I’m attempting to load a 14 GB object using torch.load() under Windows 10 (64-bit), Python 3.8.5, 3090 RTX and PyTorch 1.7.1 and I’m getting an error:

Exception has occurred: TypeError
get_storage_from_record(): incompatible function arguments. The following argument types are supported:
    1. (self: torch._C.PyTorchFileReader, arg0: str, arg1: int, arg2: object) -> at::Tensor

Invoked with: <torch._C.PyTorchFileReader object at 0x00000248E74CC970>, 'data/2588766380832', -785689216, torch.float32
  File "U:\endgame\datasetLoader.py", line 40, in loadOrCreateDatasets
    trainLoader = torch.load(savedFnameTrain)

The object was saved using torch.save(). On the other hand, loading a 3.5 GB object works fine. Is there a size limitation at play?
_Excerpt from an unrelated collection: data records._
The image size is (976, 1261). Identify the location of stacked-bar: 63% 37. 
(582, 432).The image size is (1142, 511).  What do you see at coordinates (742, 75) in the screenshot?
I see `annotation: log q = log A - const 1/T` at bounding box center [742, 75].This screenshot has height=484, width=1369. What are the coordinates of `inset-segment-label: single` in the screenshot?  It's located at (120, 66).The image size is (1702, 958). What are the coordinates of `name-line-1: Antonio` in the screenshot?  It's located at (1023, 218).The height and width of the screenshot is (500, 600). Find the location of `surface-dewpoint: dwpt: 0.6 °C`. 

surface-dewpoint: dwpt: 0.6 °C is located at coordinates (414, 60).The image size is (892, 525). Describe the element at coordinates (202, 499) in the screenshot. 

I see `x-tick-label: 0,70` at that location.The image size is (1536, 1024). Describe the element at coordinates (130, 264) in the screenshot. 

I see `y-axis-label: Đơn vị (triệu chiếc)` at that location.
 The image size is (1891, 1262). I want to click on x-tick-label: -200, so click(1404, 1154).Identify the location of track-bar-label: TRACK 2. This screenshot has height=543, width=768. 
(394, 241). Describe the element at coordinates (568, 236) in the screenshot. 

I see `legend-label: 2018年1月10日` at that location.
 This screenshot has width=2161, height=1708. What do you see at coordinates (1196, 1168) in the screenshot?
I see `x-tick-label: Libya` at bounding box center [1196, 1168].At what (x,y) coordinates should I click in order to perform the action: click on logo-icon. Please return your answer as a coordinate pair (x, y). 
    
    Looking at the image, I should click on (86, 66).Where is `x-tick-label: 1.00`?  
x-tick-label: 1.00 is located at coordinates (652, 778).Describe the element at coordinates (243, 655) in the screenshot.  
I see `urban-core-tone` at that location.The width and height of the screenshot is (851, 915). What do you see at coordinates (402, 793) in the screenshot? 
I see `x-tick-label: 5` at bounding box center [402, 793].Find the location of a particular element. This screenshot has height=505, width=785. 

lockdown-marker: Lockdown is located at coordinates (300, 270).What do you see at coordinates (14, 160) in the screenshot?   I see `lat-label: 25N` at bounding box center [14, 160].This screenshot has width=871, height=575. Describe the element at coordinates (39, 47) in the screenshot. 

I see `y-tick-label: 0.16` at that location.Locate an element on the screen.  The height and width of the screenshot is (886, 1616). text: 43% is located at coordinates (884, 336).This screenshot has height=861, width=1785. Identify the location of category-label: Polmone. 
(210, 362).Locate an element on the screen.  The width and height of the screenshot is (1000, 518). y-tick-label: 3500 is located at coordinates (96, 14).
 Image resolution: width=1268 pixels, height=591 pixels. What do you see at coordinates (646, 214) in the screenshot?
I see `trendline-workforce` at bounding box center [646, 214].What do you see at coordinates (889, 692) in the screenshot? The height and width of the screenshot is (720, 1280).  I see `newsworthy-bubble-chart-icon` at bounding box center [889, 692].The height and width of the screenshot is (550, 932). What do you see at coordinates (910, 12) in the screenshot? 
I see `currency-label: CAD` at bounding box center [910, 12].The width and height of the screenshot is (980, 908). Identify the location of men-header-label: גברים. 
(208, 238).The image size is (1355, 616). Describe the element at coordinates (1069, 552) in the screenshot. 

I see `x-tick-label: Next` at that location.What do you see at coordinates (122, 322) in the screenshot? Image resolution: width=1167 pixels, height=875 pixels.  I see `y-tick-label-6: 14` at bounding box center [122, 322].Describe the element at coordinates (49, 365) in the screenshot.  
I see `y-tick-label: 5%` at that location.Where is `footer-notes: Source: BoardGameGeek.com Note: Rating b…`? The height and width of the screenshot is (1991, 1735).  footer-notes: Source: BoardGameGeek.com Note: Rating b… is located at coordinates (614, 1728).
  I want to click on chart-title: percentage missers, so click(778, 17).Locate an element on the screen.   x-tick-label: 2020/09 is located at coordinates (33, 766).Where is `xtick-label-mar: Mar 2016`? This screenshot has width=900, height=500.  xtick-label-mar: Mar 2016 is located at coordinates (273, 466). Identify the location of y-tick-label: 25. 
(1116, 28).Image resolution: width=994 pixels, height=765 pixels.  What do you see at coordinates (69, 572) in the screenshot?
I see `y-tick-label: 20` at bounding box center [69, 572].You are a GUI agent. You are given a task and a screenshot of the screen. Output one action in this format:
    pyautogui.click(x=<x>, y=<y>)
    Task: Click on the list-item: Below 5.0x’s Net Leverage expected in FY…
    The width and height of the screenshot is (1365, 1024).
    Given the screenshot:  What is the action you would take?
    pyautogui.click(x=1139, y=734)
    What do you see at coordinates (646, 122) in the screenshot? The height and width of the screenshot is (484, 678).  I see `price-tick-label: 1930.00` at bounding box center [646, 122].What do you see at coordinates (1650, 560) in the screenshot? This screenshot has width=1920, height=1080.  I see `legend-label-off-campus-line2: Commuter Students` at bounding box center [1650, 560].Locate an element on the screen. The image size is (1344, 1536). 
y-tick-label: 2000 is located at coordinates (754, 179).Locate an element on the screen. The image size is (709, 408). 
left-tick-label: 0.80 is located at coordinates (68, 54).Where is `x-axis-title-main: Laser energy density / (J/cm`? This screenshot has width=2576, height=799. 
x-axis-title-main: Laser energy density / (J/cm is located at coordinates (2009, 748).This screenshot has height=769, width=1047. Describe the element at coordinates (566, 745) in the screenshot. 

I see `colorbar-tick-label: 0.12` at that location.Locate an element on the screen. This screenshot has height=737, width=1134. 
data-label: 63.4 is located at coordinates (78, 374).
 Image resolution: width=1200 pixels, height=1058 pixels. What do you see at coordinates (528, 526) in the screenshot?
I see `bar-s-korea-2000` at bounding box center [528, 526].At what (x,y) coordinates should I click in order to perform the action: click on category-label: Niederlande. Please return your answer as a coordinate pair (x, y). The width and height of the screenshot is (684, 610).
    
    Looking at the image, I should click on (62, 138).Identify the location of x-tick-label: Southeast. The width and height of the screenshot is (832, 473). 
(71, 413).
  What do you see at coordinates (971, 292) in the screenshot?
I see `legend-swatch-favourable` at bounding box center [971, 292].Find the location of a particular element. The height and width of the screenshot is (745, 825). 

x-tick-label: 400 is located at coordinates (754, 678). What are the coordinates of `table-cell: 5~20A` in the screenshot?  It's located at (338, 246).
Any recommended workaround?

I’ve attempted to load a Dataset (18 GB) and convert it into a DataLoader but this also fails:

Exception has occurred: RuntimeError
[enforce fail at ..\c10\core\CPUAllocator.cpp:48] ((ptrdiff_t)nbytes) >= 0. alloc_cpu() seems to have been called with negative number: 18446744070566794752
  File "U:\endgame\datasetLoader.py", line 42, in loadOrCreateDatasets
    demoSetTrain = pickle.load(open(savedFnameTrainDS, "rb"))

A similar report from March 2020: Using torch.save and torch.load on very heavy files

InnovArul · January 9, 2021, 7:14am

For large files, a typical workaround is to use HDF5 format.
Check if it suits your needs.

ptrblck · January 18, 2021, 7:34am

The issue might also be related to this one.
Could you try to suggestion by using pickle protocol 4?